Jackson MorphedResult
Add, remove, and otherwise manipulate the properties of an object serialized with Jackson, at runtime without modifying the target object.
Overview
This small library lets you wrap an object so that you can 'virtually' add, remove, and replace the properties that will be serialized by Jackson. The wrapped object is not actually modified, and no special annotation or code is required within the classes being wrapped. Wrapping of an object as well as configuration of which properties are added, removed, etc. can all be done at runtime.
Download
This library is available via the maven central repository at the following coordinates:
<groupId>com.allenru</groupId>
<artifactId>jackson-morphed-result</artifactId>
Usage
Simple example:
// We want to serialize this Credentials instance, but we don't want the password to show.

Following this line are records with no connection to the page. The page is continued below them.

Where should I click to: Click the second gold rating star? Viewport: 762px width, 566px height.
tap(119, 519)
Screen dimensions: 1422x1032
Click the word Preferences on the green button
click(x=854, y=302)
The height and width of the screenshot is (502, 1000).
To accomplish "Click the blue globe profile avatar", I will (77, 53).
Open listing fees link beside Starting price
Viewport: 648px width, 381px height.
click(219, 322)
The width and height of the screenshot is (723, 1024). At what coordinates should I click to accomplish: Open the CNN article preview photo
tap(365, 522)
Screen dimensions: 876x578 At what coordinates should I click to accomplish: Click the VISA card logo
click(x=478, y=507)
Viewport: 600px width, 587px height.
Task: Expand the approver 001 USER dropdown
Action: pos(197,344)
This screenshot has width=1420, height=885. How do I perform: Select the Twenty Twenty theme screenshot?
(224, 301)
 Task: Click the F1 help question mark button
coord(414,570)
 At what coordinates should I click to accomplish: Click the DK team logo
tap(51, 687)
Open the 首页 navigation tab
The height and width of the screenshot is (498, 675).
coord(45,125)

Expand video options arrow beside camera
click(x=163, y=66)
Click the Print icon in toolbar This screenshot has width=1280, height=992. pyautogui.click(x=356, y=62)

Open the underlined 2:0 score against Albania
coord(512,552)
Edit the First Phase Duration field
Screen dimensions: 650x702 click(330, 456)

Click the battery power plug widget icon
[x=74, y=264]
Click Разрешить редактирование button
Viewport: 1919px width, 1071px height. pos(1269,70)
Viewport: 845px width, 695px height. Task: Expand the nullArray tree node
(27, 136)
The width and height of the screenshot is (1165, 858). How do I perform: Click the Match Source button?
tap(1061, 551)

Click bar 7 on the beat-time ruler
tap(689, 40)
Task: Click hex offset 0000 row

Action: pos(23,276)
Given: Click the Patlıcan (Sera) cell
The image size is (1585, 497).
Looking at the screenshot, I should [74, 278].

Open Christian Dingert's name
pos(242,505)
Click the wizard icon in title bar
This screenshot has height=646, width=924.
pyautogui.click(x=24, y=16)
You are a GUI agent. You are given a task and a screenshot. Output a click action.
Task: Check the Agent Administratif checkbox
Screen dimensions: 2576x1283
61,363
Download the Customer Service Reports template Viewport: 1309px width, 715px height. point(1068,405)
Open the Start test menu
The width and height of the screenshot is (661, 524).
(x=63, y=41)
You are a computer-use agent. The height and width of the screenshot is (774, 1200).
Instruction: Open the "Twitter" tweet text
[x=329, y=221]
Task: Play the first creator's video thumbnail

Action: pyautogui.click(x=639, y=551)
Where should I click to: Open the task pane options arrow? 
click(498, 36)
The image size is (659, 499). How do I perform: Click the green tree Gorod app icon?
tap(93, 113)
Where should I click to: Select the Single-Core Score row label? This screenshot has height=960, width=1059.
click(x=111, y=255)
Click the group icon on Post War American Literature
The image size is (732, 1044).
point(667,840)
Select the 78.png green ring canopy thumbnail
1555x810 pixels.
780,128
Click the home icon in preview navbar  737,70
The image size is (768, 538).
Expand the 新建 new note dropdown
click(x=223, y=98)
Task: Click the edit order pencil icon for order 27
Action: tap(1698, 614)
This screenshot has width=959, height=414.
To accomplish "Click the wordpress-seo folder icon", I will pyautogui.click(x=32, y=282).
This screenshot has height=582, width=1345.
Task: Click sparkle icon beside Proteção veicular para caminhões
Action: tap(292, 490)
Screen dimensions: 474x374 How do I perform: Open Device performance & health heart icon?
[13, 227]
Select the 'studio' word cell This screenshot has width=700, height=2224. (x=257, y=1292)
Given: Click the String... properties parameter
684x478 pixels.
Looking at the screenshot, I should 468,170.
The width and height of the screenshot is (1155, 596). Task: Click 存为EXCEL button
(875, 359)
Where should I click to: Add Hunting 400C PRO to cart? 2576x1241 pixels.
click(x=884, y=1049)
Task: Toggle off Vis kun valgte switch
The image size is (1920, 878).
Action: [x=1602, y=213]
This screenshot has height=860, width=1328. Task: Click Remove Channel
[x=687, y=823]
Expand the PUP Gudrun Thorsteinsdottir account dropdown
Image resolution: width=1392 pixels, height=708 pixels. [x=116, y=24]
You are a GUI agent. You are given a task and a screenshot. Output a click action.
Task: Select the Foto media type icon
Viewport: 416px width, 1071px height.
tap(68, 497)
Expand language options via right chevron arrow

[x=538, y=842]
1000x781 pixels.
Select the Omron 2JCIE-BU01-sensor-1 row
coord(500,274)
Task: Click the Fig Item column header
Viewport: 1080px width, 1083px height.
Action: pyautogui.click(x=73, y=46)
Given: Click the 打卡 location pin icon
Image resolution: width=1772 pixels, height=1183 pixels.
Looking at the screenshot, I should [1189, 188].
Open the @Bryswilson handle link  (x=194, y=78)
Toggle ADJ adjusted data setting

Credentials credentials = new Credentials(); // A simple POJO with two properties...
credentials.setUsername("Bob");
credentials.setPassword("password123");
// Normal Jackson ObjectMapper, but don't forget to register the FilteredResultProvider.
ObjectMapper mapper = new ObjectMapper().enable(SerializationFeature.INDENT_OUTPUT);
mapper.setFilters(new FilteredResultProvider());
//Without MorphedResult...
System.out.println(mapper.writeValueAsString(credentials));
// {
// "username" : "Bob",
// "password" : "password123"
// }
// Simply wrap the object with MorphedResult...
MorphedResult<?> securedCredentials = new MorphedResult<>(credentials);
// and tell it which properties to exclude, include, add, etc.
securedCredentials.excludeAttribute("password");
// When serialized, only the configured properties are exposed.
System.out.println(mapper.writeValueAsString(securedCredentials));
// {
// "username" : "Bob"
// }
Two key points of this example: (a) the MorphedResult object itself disappears from the serialized view, and (b) don't forget to register the FilteredResultProvider with the ObjectMapper.
Allowing and Excluding Properties
You may exclude specific properties as shown in the example above. If instead, you wish to exclude all properties except for a known set, then simply use the allowAttribute(name) function to add the known set of permitted properties. While you can use both exclude and allow together, its simpler and more logical to only use the allowed for the subset that are both allowed and not excluded.
Adding and Replacing Properties
You may add properties by calling addExpansionData(name, data), passing the name that the added data should be exposed as and the data to add. Note, this information is stored in the MorphedResult instance. The primary result is not modified.
If the property already exists on the primary result but you wish to change it, then use the replaceAttribute(name, data) method to virtually replace the value associated to that property name. Again, the primary result remains unmodified.
Nuances
Collections - If you wish to morph a collection of objects, you will need to recreate the collection with each entry wrapped with a MorphedResult.
Nesting - MorphedResult instances will work anywhere in an object tree that is being serialized. However, you must ensure that the MorphedResult instance is in the object tree, which may require using the morphing ability up the tree to the root. Consider this case...
Person class contains Address, and we want to hide the street property of an address. However, we've been given a Person instance that we can't modify. Thus, we can't set the Person.address property to point to a MorphedResult
instance. So how do we solve this? Simple (ok, maybe not that simple): //given person (an instance of Person class)...
MorphedResult<Person> morphedPerson = new MorphedResult(person);
MorphedResult<Address> morphedAddress = new MorphedResult(person.address);
morphedPerson.replaceAttribute("address", morphedAddress);
return morphedPerson;
That example is simplified so that I can illustrate how you can use replacement to walk the morphing up the object tree. A more realistic but also more complicated case, where you don't know the object tree structure or it changes from call to call, requires some introspection and potentially a little recursion to solve. If there's enough interest, I can implement this and add it as path based deep property support.
Known Issues
None that I am aware of. If you find something, please let me know! Feedback is welcome.